* Document excerpt *
Artificial intelligence offers significant opportunities to advance the study of Bacillus-medicinal plant interactions. It enables the collection and analysis of large datasets on plant-microbe relationships through crowd-sourcing and remote sensing, complementing lab results and revealing ecosystem-level factors affecting plant health and pathogen resistance. Remote sensing coupled with AI allows real-time monitoring of medicinal plant health and growth, helping maintain optimal conditions for Bacillus species^[94]. Looking ahead, three key AI-driven innovations will be essential: (1) Environment-specific strain design: reinforcement learning agents, using soil multi-omics and climate data, will suggest targeted gene edits or promoter swaps to customize Bacillus genomes. (2) Optimized microbial communities: graph neural networks will analyze interaction scores, metabolite complementarity, and niche overlap to create three- to five-member Bacillus consortia with > 90% rhizosphere persistence and enhanced secondary metabolite production. (3) Soil-ecosystem prediction: digital twin models integrating metagenomic data and geospatial factors will predict the long-term effects of introduced Bacillus strains on microbiota diversity, antibiotic resistance gene flow, and soil health, providing regulators with quantitative risk assessments before field deployment. This forecasting enables better optimization of Bacillus and medicinal plant interactions to maximize therapeutic benefits. AI models that incorporate climate, plant, and microbial genomics data can forecast which bacterial and plant combinations yield the greatest medicinal advantages, guiding cultivation strategies^[95].

Bacillus spp. plays a versatile role in supporting medicinal plant growth through its various biochemical and ecological activities. They can improve plant nutrition, promote growth and metabolite synthesis, and defend against pathogens, offering a sustainable approach to medicinal plant cultivation that balances yield, quality, and environmental responsibility. This highlights their importance in modern agriculture. To realize this potential, a shift is needed from traditional inoculation methods to precise, system-level strategies supported by strong ecological and regulatory measures. Ongoing research on the molecular interactions between Bacillus and medicinal plants will reveal how these microbes can be better utilized to boost plant resilience and increase bioactive compound production. As research advances, identifying more Bacillus strains and understanding their genomes will aid in developing effective bioinoculants for sustainable medicinal plant farming. Importantly, integrating artificial intelligence offers the predictive power and speed necessary to match specific Bacillus strains or synthetic communities to particular crops, climates, and soils, while also evaluating their long-term impact on soil health. This review provides a broad overview and a basis for future research into how Bacillus strains can improve plant growth and specialized metabolite production. Future studies are expected to deepen the understanding of these beneficial interactions, fostering innovative agricultural practices focused on plant health and medicinal product yield.

* Directions for this task *
In the text on Bacillus and medicinal plants, what level of rhizosphere persistence should the three- to five-member Bacillus consortia designed by graph neural networks reach?

* Given information *
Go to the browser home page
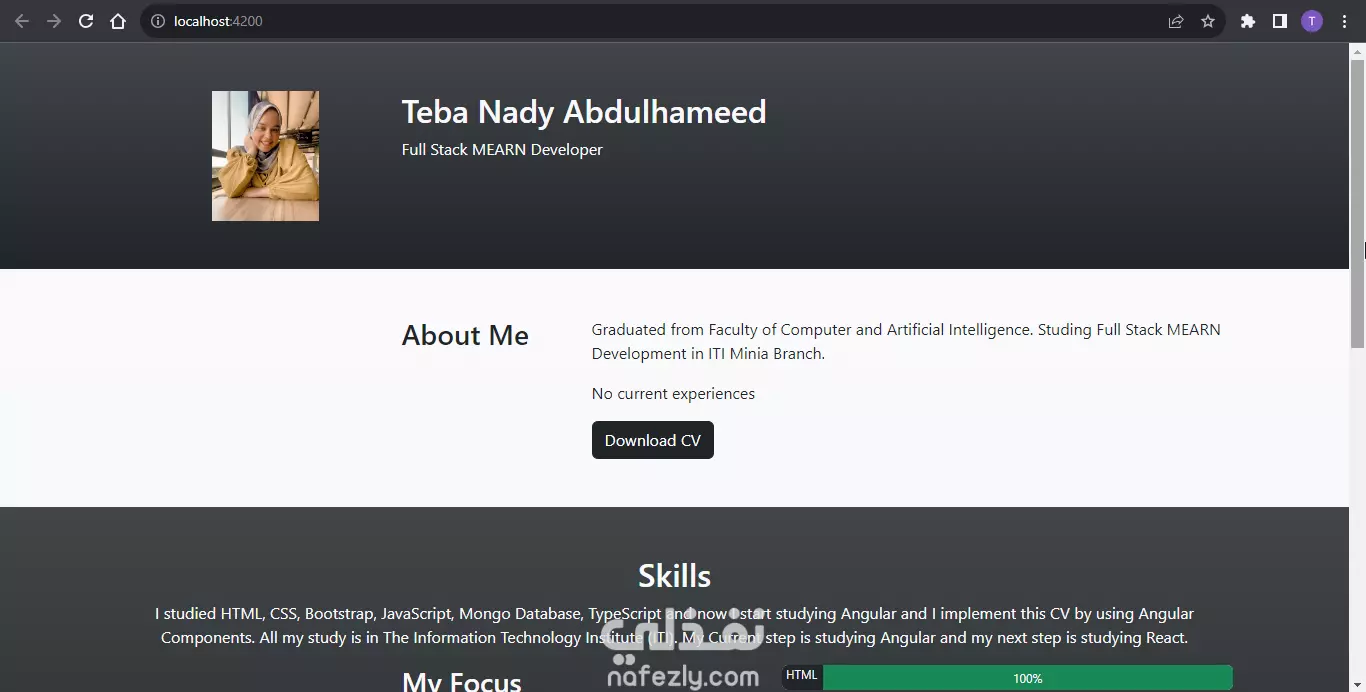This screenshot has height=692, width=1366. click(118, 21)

--

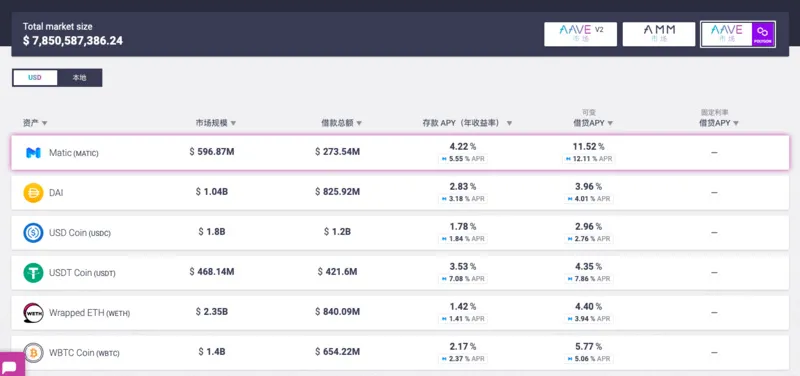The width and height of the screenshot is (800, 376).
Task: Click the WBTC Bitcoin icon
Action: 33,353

* Result below *
More than 90% rhizosphere persistence.